*Source records*:
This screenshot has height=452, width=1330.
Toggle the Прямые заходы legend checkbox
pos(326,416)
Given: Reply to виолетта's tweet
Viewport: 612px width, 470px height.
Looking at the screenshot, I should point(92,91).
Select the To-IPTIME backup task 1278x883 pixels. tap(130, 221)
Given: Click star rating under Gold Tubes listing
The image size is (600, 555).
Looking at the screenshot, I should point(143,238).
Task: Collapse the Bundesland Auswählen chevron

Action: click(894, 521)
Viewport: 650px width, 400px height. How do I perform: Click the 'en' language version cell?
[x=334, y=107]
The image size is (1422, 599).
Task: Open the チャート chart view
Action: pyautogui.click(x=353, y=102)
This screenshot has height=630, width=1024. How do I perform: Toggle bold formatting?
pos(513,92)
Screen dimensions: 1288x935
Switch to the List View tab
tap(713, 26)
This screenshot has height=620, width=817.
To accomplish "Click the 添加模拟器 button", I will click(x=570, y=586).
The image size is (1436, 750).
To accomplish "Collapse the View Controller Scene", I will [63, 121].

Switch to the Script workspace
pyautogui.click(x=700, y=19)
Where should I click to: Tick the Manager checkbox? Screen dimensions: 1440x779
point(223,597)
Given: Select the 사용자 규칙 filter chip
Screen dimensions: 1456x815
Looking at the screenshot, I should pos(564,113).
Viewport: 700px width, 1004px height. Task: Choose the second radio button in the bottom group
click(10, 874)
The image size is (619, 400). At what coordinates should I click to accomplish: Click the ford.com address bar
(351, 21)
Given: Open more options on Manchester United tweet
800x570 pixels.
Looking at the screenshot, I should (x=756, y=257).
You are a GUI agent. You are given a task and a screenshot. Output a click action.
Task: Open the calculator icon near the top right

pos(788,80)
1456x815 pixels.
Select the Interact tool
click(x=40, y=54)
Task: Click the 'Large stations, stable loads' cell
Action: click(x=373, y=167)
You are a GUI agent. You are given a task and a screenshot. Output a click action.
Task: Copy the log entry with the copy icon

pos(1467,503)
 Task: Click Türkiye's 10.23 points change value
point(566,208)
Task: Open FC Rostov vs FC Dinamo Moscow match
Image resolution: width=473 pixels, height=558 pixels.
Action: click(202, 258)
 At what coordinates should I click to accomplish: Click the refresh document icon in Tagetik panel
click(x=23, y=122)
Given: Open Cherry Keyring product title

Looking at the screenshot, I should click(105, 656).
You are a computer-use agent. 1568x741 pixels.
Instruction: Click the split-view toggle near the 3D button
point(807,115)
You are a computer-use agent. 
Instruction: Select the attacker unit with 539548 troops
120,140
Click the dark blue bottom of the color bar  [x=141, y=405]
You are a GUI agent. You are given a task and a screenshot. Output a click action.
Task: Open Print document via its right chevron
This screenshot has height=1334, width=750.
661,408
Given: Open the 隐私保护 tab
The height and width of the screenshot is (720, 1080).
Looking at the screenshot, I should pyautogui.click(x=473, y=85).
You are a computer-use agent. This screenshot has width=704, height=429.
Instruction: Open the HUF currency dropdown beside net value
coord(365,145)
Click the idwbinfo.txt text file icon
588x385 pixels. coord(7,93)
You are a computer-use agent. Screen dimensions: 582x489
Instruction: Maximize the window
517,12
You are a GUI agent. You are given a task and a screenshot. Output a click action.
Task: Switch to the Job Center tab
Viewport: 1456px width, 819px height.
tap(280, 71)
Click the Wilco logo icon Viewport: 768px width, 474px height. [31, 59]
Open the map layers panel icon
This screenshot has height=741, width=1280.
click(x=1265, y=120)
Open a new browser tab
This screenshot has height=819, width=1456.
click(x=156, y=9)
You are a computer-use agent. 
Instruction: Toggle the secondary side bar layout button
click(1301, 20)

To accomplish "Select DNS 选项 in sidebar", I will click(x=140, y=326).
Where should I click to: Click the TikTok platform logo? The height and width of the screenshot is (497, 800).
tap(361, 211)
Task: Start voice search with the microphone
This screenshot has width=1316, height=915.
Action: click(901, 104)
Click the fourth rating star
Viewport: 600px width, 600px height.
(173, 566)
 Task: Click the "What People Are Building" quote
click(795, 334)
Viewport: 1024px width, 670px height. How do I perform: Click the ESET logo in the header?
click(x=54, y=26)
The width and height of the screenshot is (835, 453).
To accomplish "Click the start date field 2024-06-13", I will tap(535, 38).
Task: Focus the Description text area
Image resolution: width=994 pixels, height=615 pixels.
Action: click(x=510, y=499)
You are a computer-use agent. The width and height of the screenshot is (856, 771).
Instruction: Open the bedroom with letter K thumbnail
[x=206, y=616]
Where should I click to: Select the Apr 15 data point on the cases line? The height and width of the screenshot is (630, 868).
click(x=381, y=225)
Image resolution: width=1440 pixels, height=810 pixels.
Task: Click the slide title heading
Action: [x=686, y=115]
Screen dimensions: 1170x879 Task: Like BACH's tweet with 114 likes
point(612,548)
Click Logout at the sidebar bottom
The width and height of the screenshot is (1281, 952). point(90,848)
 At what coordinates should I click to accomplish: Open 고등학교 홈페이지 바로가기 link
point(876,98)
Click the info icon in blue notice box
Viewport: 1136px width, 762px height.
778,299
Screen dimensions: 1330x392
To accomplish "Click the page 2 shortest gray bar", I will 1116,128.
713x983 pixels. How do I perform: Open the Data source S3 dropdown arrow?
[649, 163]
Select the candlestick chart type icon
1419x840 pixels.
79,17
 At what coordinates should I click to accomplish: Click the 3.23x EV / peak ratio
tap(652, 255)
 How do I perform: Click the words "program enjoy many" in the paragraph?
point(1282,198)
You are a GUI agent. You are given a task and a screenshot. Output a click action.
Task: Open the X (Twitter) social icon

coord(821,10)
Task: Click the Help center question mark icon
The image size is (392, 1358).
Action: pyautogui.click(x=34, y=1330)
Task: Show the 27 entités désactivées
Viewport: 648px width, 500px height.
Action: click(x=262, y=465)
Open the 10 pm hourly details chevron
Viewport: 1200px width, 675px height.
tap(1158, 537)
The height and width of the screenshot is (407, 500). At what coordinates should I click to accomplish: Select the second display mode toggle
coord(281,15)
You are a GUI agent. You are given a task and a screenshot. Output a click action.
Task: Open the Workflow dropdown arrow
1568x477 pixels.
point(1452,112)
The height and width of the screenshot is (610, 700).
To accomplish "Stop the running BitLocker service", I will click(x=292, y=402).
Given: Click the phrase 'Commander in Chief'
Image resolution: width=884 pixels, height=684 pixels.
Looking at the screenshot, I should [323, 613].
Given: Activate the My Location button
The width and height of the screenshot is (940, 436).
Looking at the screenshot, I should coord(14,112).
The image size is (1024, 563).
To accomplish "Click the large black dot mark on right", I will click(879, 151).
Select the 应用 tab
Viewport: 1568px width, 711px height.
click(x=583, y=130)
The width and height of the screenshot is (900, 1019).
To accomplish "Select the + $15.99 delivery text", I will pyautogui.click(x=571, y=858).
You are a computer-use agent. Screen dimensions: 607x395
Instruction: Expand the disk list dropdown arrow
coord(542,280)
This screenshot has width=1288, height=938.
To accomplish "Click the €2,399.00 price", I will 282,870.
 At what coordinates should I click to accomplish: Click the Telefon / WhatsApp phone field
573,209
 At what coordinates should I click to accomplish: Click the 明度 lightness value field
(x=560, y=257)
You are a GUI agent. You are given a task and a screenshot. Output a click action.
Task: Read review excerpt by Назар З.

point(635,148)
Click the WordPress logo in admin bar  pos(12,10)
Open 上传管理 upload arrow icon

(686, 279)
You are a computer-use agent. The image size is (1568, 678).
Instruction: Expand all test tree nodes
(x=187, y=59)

*What needs to be done*:
Update all of the entries above by changing each occurrence of "GUI agent" to "interface agent", keeping everything else unchanged.

*Output for this exercise*:
This screenshot has height=452, width=1330.
Toggle the Прямые заходы legend checkbox
pos(326,416)
Given: Reply to виолетта's tweet
Viewport: 612px width, 470px height.
Looking at the screenshot, I should point(92,91).
Select the To-IPTIME backup task 1278x883 pixels. tap(130, 221)
Given: Click star rating under Gold Tubes listing
The image size is (600, 555).
Looking at the screenshot, I should point(143,238).
Task: Collapse the Bundesland Auswählen chevron

Action: click(894, 521)
Viewport: 650px width, 400px height. How do I perform: Click the 'en' language version cell?
[x=334, y=107]
The image size is (1422, 599).
Task: Open the チャート chart view
Action: pyautogui.click(x=353, y=102)
This screenshot has height=630, width=1024. How do I perform: Toggle bold formatting?
pos(513,92)
Screen dimensions: 1288x935
Switch to the List View tab
tap(713, 26)
This screenshot has height=620, width=817.
To accomplish "Click the 添加模拟器 button", I will click(x=570, y=586).
The image size is (1436, 750).
To accomplish "Collapse the View Controller Scene", I will [63, 121].

Switch to the Script workspace
pyautogui.click(x=700, y=19)
Where should I click to: Tick the Manager checkbox? Screen dimensions: 1440x779
point(223,597)
Given: Select the 사용자 규칙 filter chip
Screen dimensions: 1456x815
Looking at the screenshot, I should pos(564,113).
Viewport: 700px width, 1004px height. Task: Choose the second radio button in the bottom group
click(10, 874)
The image size is (619, 400). At what coordinates should I click to accomplish: Click the ford.com address bar
(351, 21)
Given: Open more options on Manchester United tweet
800x570 pixels.
Looking at the screenshot, I should (x=756, y=257).
You are a interface agent. You are given a task and a screenshot. Output a click action.
Task: Open the calculator icon near the top right

pos(788,80)
1456x815 pixels.
Select the Interact tool
click(x=40, y=54)
Task: Click the 'Large stations, stable loads' cell
Action: click(x=373, y=167)
You are a interface agent. You are given a task and a screenshot. Output a click action.
Task: Copy the log entry with the copy icon

pos(1467,503)
 Task: Click Türkiye's 10.23 points change value
point(566,208)
Task: Open FC Rostov vs FC Dinamo Moscow match
Image resolution: width=473 pixels, height=558 pixels.
Action: click(202, 258)
 At what coordinates should I click to accomplish: Click the refresh document icon in Tagetik panel
click(x=23, y=122)
Given: Open Cherry Keyring product title

Looking at the screenshot, I should click(105, 656).
You are a computer-use agent. 1568x741 pixels.
Instruction: Click the split-view toggle near the 3D button
point(807,115)
You are a computer-use agent. 
Instruction: Select the attacker unit with 539548 troops
120,140
Click the dark blue bottom of the color bar  [x=141, y=405]
You are a interface agent. You are given a task and a screenshot. Output a click action.
Task: Open Print document via its right chevron
This screenshot has height=1334, width=750.
661,408
Given: Open the 隐私保护 tab
The height and width of the screenshot is (720, 1080).
Looking at the screenshot, I should pyautogui.click(x=473, y=85).
You are a computer-use agent. This screenshot has width=704, height=429.
Instruction: Open the HUF currency dropdown beside net value
coord(365,145)
Click the idwbinfo.txt text file icon
588x385 pixels. coord(7,93)
You are a computer-use agent. Screen dimensions: 582x489
Instruction: Maximize the window
517,12
You are a interface agent. You are given a task and a screenshot. Output a click action.
Task: Switch to the Job Center tab
Viewport: 1456px width, 819px height.
tap(280, 71)
Click the Wilco logo icon Viewport: 768px width, 474px height. [31, 59]
Open the map layers panel icon
This screenshot has height=741, width=1280.
click(x=1265, y=120)
Open a new browser tab
This screenshot has height=819, width=1456.
click(x=156, y=9)
You are a computer-use agent. 
Instruction: Toggle the secondary side bar layout button
click(1301, 20)

To accomplish "Select DNS 选项 in sidebar", I will click(x=140, y=326).
Where should I click to: Click the TikTok platform logo? The height and width of the screenshot is (497, 800).
tap(361, 211)
Task: Start voice search with the microphone
This screenshot has width=1316, height=915.
Action: click(901, 104)
Click the fourth rating star
Viewport: 600px width, 600px height.
(173, 566)
 Task: Click the "What People Are Building" quote
click(795, 334)
Viewport: 1024px width, 670px height. How do I perform: Click the ESET logo in the header?
click(x=54, y=26)
The width and height of the screenshot is (835, 453).
To accomplish "Click the start date field 2024-06-13", I will tap(535, 38).
Task: Focus the Description text area
Image resolution: width=994 pixels, height=615 pixels.
Action: click(x=510, y=499)
You are a computer-use agent. The width and height of the screenshot is (856, 771).
Instruction: Open the bedroom with letter K thumbnail
[x=206, y=616]
Where should I click to: Select the Apr 15 data point on the cases line? The height and width of the screenshot is (630, 868).
click(x=381, y=225)
Image resolution: width=1440 pixels, height=810 pixels.
Task: Click the slide title heading
Action: [x=686, y=115]
Screen dimensions: 1170x879 Task: Like BACH's tweet with 114 likes
point(612,548)
Click Logout at the sidebar bottom
The width and height of the screenshot is (1281, 952). point(90,848)
 At what coordinates should I click to accomplish: Open 고등학교 홈페이지 바로가기 link
point(876,98)
Click the info icon in blue notice box
Viewport: 1136px width, 762px height.
778,299
Screen dimensions: 1330x392
To accomplish "Click the page 2 shortest gray bar", I will 1116,128.
713x983 pixels. How do I perform: Open the Data source S3 dropdown arrow?
[649, 163]
Select the candlestick chart type icon
1419x840 pixels.
79,17
 At what coordinates should I click to accomplish: Click the 3.23x EV / peak ratio
tap(652, 255)
 How do I perform: Click the words "program enjoy many" in the paragraph?
point(1282,198)
You are a interface agent. You are given a task and a screenshot. Output a click action.
Task: Open the X (Twitter) social icon

coord(821,10)
Task: Click the Help center question mark icon
The image size is (392, 1358).
Action: pyautogui.click(x=34, y=1330)
Task: Show the 27 entités désactivées
Viewport: 648px width, 500px height.
Action: click(x=262, y=465)
Open the 10 pm hourly details chevron
Viewport: 1200px width, 675px height.
tap(1158, 537)
The height and width of the screenshot is (407, 500). At what coordinates should I click to accomplish: Select the second display mode toggle
coord(281,15)
You are a interface agent. You are given a task and a screenshot. Output a click action.
Task: Open the Workflow dropdown arrow
1568x477 pixels.
point(1452,112)
The height and width of the screenshot is (610, 700).
To accomplish "Stop the running BitLocker service", I will click(x=292, y=402).
Given: Click the phrase 'Commander in Chief'
Image resolution: width=884 pixels, height=684 pixels.
Looking at the screenshot, I should [323, 613].
Given: Activate the My Location button
The width and height of the screenshot is (940, 436).
Looking at the screenshot, I should coord(14,112).
The image size is (1024, 563).
To accomplish "Click the large black dot mark on right", I will click(879, 151).
Select the 应用 tab
Viewport: 1568px width, 711px height.
click(x=583, y=130)
The width and height of the screenshot is (900, 1019).
To accomplish "Select the + $15.99 delivery text", I will pyautogui.click(x=571, y=858).
You are a computer-use agent. Screen dimensions: 607x395
Instruction: Expand the disk list dropdown arrow
coord(542,280)
This screenshot has width=1288, height=938.
To accomplish "Click the €2,399.00 price", I will 282,870.
 At what coordinates should I click to accomplish: Click the Telefon / WhatsApp phone field
573,209
 At what coordinates should I click to accomplish: Click the 明度 lightness value field
(x=560, y=257)
You are a interface agent. You are given a task and a screenshot. Output a click action.
Task: Read review excerpt by Назар З.

point(635,148)
Click the WordPress logo in admin bar  pos(12,10)
Open 上传管理 upload arrow icon

(686, 279)
You are a computer-use agent. The image size is (1568, 678).
Instruction: Expand all test tree nodes
(x=187, y=59)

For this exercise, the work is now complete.